BGP Configuration Made Simple with Cumulus Linux
BGP is without doubt the most scalable routing protocol, which made it a popular choice for large-scale deployments from service provider networks to enterprise WAN/VPN networks and even data centers. Its only significant drawback is the tedious configuration process (which almost reminds me of writing COBOL programs decades ago).
The Cumulus Networks routing team decided to change that and added numerous BGP configuration enhancements to Quagga (now FRR), the routing daemon used by Cumulus Linux. You might want to watch the Data Center Architectures video from Cumulus’ Network Field Day 9 presentation for the introduction to the topic before delving into the details.
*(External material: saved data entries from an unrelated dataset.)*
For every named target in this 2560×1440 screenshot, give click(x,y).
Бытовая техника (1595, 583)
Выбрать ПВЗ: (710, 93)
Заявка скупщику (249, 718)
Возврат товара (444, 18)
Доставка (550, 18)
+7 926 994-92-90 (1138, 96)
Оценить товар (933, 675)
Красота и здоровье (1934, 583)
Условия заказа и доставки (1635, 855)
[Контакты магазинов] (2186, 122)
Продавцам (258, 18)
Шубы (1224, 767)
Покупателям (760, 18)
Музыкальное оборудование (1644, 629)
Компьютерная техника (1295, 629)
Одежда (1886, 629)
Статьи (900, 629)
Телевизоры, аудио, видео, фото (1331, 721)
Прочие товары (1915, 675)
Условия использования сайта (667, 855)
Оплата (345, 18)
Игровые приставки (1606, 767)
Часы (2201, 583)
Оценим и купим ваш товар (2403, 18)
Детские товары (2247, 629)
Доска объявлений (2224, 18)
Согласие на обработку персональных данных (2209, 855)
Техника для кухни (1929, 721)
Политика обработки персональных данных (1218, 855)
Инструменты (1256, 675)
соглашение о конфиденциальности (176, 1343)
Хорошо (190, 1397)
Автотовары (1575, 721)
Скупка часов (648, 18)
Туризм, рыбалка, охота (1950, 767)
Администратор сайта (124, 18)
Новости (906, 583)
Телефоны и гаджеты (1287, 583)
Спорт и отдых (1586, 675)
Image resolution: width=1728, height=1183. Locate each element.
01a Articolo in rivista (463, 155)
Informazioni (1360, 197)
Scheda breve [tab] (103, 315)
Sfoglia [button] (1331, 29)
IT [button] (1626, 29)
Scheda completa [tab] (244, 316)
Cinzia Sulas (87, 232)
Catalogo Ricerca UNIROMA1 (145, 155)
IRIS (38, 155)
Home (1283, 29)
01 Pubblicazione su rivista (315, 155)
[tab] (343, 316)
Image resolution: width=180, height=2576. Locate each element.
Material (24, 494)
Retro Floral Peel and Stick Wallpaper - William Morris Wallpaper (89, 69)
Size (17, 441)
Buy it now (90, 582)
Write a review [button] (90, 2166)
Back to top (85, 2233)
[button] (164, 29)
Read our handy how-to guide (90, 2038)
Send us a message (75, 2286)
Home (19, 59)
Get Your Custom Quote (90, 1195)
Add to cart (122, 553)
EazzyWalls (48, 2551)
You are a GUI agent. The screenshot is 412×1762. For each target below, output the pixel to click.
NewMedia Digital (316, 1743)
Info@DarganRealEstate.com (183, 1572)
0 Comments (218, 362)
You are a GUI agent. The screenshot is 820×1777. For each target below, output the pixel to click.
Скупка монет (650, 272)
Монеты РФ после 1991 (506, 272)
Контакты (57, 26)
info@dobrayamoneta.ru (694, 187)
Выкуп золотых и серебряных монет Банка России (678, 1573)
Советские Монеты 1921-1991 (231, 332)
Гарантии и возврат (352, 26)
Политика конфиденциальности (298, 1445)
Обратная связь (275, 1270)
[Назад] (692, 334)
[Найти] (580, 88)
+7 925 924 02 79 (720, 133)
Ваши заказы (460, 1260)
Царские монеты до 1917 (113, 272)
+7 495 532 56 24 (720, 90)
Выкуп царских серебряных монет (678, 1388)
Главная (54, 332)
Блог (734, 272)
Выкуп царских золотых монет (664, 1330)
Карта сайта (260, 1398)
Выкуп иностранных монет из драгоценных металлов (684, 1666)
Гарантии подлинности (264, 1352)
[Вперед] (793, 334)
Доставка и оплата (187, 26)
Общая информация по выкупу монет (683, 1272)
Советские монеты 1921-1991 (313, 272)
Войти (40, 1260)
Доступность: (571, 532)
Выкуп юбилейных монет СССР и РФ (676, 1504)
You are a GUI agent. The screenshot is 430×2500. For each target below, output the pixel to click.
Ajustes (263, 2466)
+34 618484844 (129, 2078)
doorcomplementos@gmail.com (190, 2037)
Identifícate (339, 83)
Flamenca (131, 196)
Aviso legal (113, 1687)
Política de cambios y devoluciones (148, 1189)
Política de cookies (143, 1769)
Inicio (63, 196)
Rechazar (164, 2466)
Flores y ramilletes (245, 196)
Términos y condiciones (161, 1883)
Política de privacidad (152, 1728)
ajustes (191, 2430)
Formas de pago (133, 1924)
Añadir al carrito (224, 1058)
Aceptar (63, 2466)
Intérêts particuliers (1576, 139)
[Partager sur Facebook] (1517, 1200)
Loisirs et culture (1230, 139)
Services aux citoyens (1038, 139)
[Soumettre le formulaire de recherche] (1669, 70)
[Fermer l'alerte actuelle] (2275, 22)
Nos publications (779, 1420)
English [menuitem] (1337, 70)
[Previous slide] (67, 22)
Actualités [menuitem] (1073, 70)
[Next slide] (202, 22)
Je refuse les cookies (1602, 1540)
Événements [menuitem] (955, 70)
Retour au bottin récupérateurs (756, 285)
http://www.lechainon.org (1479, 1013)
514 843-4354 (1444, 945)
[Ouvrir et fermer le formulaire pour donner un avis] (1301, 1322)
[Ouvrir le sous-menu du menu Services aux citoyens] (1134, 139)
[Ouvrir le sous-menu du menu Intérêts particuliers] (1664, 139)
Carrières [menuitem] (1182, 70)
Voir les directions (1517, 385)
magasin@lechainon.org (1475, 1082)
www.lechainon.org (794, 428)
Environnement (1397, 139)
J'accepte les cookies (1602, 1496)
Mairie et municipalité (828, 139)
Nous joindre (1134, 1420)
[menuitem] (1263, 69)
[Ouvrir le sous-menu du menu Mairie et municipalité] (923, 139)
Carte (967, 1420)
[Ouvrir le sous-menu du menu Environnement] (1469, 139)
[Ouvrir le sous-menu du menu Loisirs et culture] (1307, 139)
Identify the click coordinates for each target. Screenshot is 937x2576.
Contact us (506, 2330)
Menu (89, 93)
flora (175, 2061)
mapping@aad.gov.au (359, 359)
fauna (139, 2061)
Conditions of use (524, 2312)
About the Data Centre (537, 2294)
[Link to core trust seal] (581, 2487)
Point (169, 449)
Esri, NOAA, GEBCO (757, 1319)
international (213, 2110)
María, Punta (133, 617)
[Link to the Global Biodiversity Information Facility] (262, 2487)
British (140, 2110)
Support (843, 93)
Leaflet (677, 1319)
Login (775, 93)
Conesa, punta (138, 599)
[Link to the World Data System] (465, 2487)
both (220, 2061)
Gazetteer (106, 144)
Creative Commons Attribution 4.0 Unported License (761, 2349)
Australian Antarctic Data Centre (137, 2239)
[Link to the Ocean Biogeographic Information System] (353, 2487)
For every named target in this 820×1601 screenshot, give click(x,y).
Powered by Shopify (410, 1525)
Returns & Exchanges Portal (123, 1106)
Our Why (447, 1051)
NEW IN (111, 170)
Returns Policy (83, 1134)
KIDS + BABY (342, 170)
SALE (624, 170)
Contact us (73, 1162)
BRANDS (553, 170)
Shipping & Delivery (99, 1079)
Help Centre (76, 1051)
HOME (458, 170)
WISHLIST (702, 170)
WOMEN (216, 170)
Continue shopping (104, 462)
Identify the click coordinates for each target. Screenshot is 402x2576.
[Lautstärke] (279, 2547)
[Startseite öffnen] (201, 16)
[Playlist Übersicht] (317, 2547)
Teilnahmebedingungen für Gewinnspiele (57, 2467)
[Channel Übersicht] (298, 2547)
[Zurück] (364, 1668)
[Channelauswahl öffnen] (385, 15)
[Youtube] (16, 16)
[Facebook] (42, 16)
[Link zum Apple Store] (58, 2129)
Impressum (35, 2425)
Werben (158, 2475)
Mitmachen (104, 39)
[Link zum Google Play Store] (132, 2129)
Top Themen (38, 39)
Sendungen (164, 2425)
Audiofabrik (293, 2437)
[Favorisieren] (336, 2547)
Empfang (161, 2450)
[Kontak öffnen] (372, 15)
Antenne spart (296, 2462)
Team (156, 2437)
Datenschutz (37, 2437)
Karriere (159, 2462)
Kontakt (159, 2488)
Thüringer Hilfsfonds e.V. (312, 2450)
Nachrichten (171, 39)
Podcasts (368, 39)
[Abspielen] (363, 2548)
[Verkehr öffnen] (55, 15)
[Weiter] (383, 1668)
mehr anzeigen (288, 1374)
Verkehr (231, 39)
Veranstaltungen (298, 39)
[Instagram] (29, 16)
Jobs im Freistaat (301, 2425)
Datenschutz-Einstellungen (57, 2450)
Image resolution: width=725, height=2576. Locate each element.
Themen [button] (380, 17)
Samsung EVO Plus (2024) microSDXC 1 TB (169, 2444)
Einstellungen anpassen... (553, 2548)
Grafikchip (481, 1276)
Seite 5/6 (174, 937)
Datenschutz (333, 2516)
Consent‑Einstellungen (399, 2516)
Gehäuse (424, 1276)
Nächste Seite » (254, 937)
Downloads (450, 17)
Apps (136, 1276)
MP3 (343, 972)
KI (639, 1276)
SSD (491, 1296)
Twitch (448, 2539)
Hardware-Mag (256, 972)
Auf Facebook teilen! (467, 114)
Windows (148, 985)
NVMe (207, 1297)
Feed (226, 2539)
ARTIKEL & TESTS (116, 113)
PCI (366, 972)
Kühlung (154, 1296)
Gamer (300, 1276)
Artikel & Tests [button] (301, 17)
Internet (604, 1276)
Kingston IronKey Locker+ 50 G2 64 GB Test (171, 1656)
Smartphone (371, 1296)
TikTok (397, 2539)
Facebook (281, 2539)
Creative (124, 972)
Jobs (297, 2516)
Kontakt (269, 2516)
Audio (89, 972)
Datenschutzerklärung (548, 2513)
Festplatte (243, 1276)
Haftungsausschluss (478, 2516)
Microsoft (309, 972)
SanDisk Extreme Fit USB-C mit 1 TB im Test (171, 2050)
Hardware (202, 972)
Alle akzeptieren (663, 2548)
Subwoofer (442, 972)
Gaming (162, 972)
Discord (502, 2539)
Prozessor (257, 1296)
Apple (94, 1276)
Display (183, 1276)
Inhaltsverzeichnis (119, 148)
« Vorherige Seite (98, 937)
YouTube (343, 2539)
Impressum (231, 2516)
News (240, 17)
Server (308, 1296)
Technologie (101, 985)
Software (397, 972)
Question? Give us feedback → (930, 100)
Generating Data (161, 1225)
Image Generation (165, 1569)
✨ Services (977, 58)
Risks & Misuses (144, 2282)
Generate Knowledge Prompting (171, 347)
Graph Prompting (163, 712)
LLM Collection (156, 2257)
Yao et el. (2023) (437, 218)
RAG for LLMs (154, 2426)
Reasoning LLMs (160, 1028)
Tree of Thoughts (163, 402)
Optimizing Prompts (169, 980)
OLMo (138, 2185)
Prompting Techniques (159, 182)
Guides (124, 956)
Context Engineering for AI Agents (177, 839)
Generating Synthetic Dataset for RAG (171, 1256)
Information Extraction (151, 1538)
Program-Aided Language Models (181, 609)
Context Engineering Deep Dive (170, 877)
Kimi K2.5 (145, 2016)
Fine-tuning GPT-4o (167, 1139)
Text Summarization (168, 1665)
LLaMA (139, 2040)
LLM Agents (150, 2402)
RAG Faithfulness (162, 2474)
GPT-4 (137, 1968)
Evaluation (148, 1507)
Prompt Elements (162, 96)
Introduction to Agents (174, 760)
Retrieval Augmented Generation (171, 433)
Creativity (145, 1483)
Configure BGP neighbor on an interface
Here’s how you’d usually configure a BGP neighbor:
router bgp <as-number> neighbor <address> remote-as <as-number>
This is how you can do it with Quagga in Cumulus Linux:
router bgp <as-number> neighbor <interface> remote-as <as-number>
After configuring an interface neighbor, the router tries to figure out the neighbor’s IP address. That’s easy to do for IPv6 (use link-local addresses), and for interfaces with /30 or /31 IPv4 subnets… but Cumulus Linux allows you to run BGP (IBGP or EBGP) over unnumbered interfaces.
It was always possible to run IBGP over unnumbered interfaces: configure an IGP, run IBGP between loopback interfaces, and let IGP sort out how to exchange traffic between the BGP speakers. But how do you get EBGP to run over unnumbered interfaces without using IGP?
Cumulus routing team used one of the more obscure BGP-related RFCs to get the job done. RFC 5549 documents how you exchange IPv4 BGP prefixes with IPv6 next hops (for more details see the RIPE presentation by AMS-IX), and when you combine that with the ability to run EBGP across link-local IPv6 addresses, you get a one-line BGP neighbor configuration that is totally independent from the IPv4/IPv6 addressing in your network and thus easy to turn into a template and automate.
Final question: how do you get the LLA of your neighbor? Easy: listen to its ND or RA messages.
Notes and caveats:
- You can use the interface-based BGP neighbors with devices from other vendors if you use /30 or /31 subnet mask on the interface (in that case Cumulus Linux uses standard BGP);
- You don’t have to run IPv6 in your network to get this feature to work on unnumbered interfaces – just make sure you haven’t disabled IPv6 on the interfaces you want to use in BGP configuration;
- You can use this feature for IPv6 BGP sessions with any third-party box that supports BGP over LLA (Cisco’s IPv6/security guru Eric Vyncke published an RFC describing this idea… but unfortunately that had no impact on messy configuration you have to use in Cisco IOS to get it to work);
- If you want to use interface-based BGP neighbors over unnumbered IPv4 interfaces, the BGP neighbor has to support RFC 5549, and I’m not aware of any major vendor doing that;
- Obviously this feature works only over point-to-point interface. You’d need something like dynamic BGP neighbors from Cisco IOS for multi-access (example: mGRE) scenarios.
Getting rid of AS numbers
The other major pain of BGP configuration syntax (particularly when you’re trying to generate standard configuration templates) is the requirement to specify neighbor AS number in the neighbor statement. Here’s how Cumulus routing team solved that problem:
router bgp <as-number> neighbor <interface> remote-as internal neighbor <interface> remote-as external
The remote-as internal part of the neighbor statement is obvious – use my own BGP AS number. One has to wonder why nobody else is using this syntax; maybe they’re too busy copying industry-standard CLI.
The remote-as external feature is where Cumulus engineers got slightly creative. BGP speakers advertise their AS number in the BGP OPEN message, and the usual behavior is to close the session if the AS number in the incoming OPEN message doesn’t match the number configured on the BGP neighbor statement. Instead of that, the new code they wrote for Quagga ignores the strict AS check, accepts the AS number advertised by the neighbor, and uses it later on in the same way as if it would have been configured in the router configuration.
Regardless of what I think about the whole concept of whitebox switching, I love creative solutions;) It’s refreshing to see how startups with no legacy codebase to protect solve annoyances that have been bothering us for decades. Great job!
Disclosure: Cumulus Networks was indirectly covering some of the costs of my attendance at the Network Field Day 9 event. More…
What book(s) or other resource would you recommend to help learn BGP?
Not sure what to recommend these days, but then the basics of BGP haven't changed that much.
What if the other side has the same "external" configuration with no AS configured?
Secondly, does this mean that quagga will only listen to open messages but never send them? Because what would happen if it sent an open message w/o ASN?
Any comments on the number of ebgp routes a TOR white box should hold considering a medium-large data centre? Agree with vary will design..
Best case: one subnet per ToR switch.
Worst case: one host route per VM.